The Australian Society for the Study of Labour History joins with other concerned organisations and individuals in condemning the federal government’s university funding proposals. These proposed changes are yet another diminution of government support for higher education that risks eroding its overall quality.
The package also represents a continuing failure to provide adequate support for the university sector at a time when it is under unprecedented pressure due to the COVID-19 pandemic and large numbers of jobs are at risk.

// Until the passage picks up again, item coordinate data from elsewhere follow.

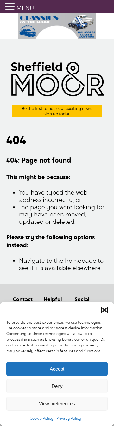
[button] (104, 310)
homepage (80, 260)
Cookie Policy (41, 418)
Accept (57, 368)
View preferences (57, 403)
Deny (57, 386)
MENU (25, 8)
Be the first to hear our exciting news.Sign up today (57, 111)
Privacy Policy (68, 418)
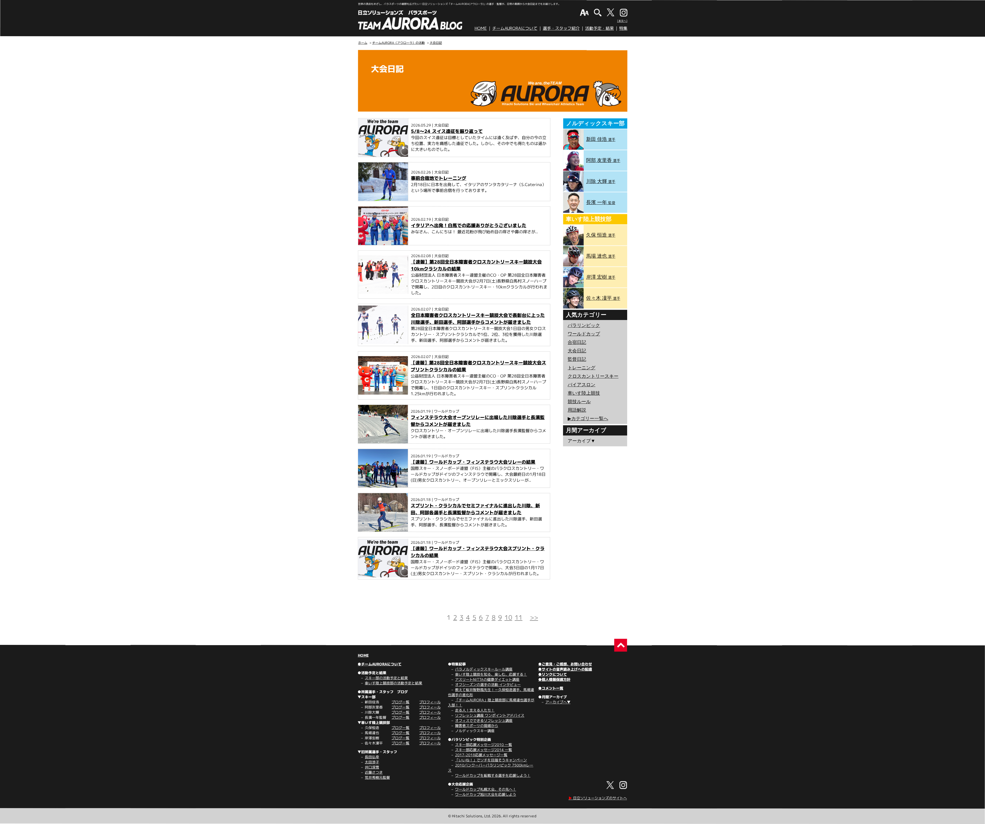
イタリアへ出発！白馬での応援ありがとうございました (468, 225)
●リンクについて (552, 674)
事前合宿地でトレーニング (438, 178)
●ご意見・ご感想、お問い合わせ (565, 664)
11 (519, 617)
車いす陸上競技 (584, 393)
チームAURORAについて (514, 28)
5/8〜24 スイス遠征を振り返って (447, 131)
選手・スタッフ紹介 (561, 28)
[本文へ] (622, 21)
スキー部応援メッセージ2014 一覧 (483, 749)
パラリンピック (584, 325)
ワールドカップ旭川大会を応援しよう (485, 794)
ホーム (362, 43)
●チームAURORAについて (379, 664)
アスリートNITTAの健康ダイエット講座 (487, 679)
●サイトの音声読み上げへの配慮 (565, 669)
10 (508, 617)
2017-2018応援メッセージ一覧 (481, 754)
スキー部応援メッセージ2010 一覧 (483, 744)
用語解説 (577, 410)
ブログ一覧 (400, 702)
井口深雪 (372, 767)
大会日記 (436, 43)
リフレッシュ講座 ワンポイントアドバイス (489, 715)
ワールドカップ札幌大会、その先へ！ (485, 789)
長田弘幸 (372, 756)
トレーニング (581, 367)
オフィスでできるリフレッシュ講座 (484, 720)
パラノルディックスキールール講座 (484, 669)
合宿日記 (577, 342)
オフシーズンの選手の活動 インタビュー (488, 684)
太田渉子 (372, 762)
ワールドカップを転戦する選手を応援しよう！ (492, 775)
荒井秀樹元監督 (377, 777)
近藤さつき (374, 772)
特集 (623, 28)
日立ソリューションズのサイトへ (597, 798)
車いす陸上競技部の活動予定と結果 (393, 683)
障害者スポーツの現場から (476, 725)
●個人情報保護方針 (554, 679)
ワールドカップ (584, 333)
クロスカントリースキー (593, 376)
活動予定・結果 (599, 28)
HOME (481, 28)
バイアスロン (581, 384)
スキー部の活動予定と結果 (386, 677)
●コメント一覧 (550, 688)
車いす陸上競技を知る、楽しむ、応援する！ (491, 674)
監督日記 (577, 359)
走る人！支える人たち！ (475, 710)
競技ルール (579, 401)
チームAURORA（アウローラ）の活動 (398, 43)
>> (534, 617)
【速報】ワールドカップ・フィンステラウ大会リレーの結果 (473, 462)
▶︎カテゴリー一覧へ (588, 418)
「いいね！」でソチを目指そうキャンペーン (491, 760)
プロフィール (430, 702)
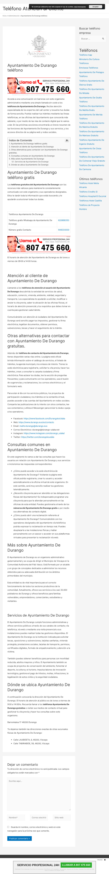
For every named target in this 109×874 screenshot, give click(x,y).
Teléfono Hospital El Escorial (92, 196)
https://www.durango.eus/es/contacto (36, 422)
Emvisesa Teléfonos (88, 67)
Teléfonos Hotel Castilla (90, 200)
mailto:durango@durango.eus (33, 426)
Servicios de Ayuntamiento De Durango (32, 162)
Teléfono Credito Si (88, 191)
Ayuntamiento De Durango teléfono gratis (29, 143)
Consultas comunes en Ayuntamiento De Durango (33, 156)
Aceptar (96, 6)
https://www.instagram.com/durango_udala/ (44, 433)
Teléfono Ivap (85, 55)
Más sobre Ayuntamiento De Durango (27, 159)
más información (80, 7)
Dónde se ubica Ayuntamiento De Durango (30, 165)
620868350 (63, 220)
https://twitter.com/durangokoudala (37, 437)
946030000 (63, 230)
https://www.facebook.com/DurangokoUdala (44, 418)
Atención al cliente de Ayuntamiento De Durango (32, 146)
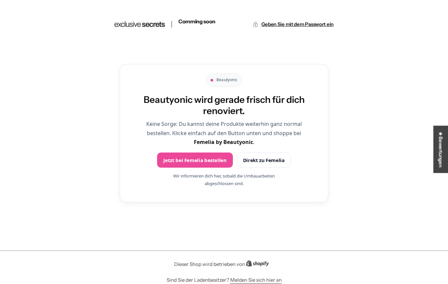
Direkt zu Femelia (264, 160)
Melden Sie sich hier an (256, 280)
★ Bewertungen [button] (441, 149)
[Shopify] (259, 264)
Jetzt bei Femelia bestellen (194, 160)
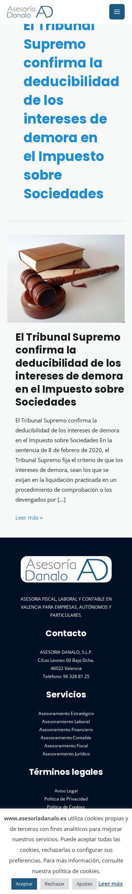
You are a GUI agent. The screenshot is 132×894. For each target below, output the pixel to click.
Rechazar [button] (55, 883)
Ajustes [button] (84, 883)
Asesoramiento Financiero (66, 729)
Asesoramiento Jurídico (66, 753)
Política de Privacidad (66, 799)
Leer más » (29, 518)
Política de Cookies (66, 807)
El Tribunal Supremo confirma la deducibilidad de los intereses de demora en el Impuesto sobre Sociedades (69, 370)
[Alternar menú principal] (117, 11)
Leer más (110, 883)
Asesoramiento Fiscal (66, 745)
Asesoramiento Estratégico (66, 713)
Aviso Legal (66, 791)
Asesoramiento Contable (66, 737)
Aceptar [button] (24, 883)
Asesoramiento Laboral (66, 721)
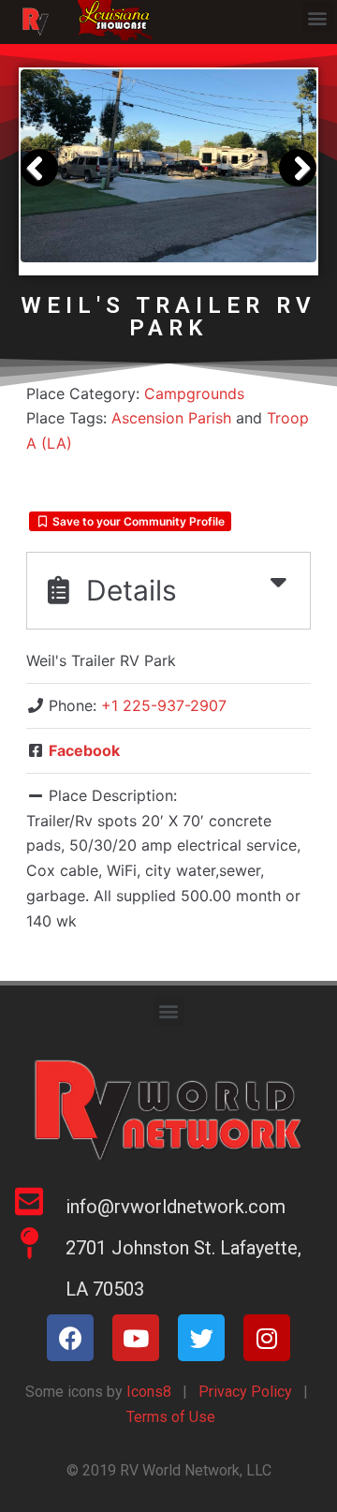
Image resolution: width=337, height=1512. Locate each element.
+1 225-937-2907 (164, 705)
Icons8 (147, 1392)
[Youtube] (135, 1337)
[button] (317, 17)
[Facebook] (70, 1337)
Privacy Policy (245, 1392)
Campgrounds (194, 393)
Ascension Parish (171, 417)
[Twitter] (201, 1337)
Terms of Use (170, 1417)
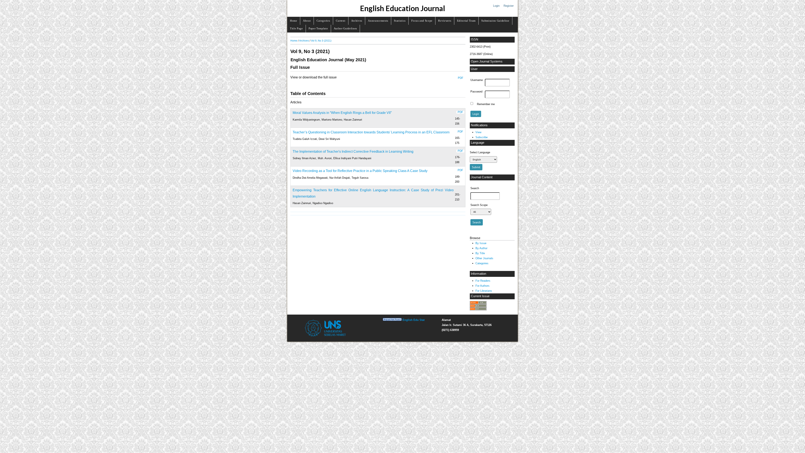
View (478, 132)
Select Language (480, 152)
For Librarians (483, 290)
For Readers (482, 280)
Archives (356, 20)
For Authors (482, 285)
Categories (323, 20)
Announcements (378, 20)
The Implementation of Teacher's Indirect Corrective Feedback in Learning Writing (353, 151)
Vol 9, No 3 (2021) (321, 40)
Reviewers (444, 20)
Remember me (486, 104)
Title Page (296, 28)
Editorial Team (466, 20)
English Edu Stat (413, 320)
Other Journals (484, 258)
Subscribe (481, 137)
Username (476, 80)
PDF (460, 77)
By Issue (480, 243)
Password (476, 91)
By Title (480, 253)
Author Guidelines (345, 28)
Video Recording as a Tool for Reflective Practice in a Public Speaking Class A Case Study (360, 171)
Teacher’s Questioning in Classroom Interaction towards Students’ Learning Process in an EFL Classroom (371, 132)
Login (496, 5)
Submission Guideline (495, 20)
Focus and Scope (421, 20)
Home (293, 20)
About (307, 20)
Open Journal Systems (486, 61)
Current (340, 20)
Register (509, 5)
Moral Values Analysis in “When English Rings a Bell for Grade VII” (342, 113)
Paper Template (318, 28)
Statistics (400, 20)
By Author (481, 248)
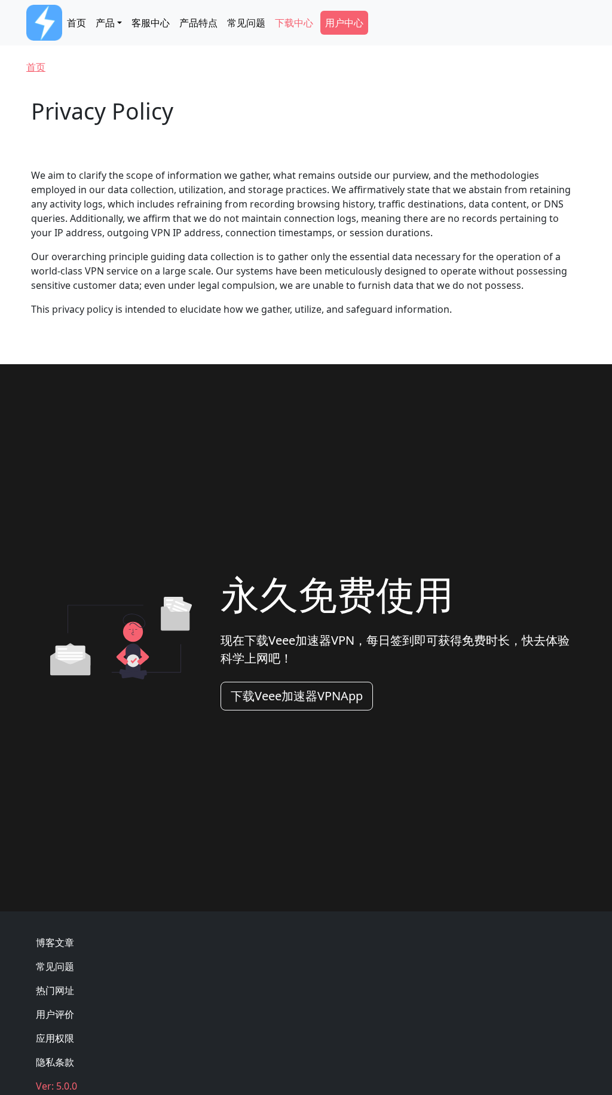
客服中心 (150, 22)
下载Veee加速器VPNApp (297, 696)
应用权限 (55, 1038)
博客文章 (55, 942)
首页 (76, 22)
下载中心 (294, 22)
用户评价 (55, 1014)
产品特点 (198, 22)
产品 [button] (105, 22)
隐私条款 (55, 1062)
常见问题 (246, 22)
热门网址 (55, 990)
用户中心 (344, 22)
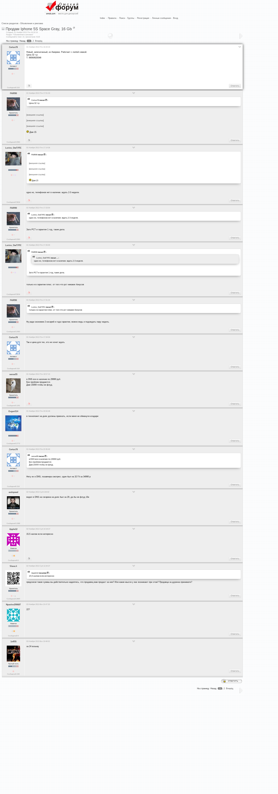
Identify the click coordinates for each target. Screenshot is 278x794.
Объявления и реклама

The proposals reduce the total level of public funding per student for teaching while doing nothing to improve or even maintain the quality of higher education. The government has also falsely presented subjects such as history, with its exemplary record of educating students for citizenship and employment, as lacking ‘job-relevance’. And, in an effort to direct students to other fields, the package withdraws almost all government support for most humanities subjects including history, thereby greatly increasing the cost of such courses to students.
The increased costs will potentially discourage students from working-class, First Nations and culturally and linguistically diverse backgrounds from taking up studies that have, historically, been transformative for both the students and the humanities and social sciences disciplines themselves.
The Society demands that the federal government abandon this poorly conceived proposal and calls on other federal parliamentarians to oppose its passage through the parliament. It also invites all organisations in Australia representing history, the humanities and the social sciences to join with the Society in campaigning against this destructive policy.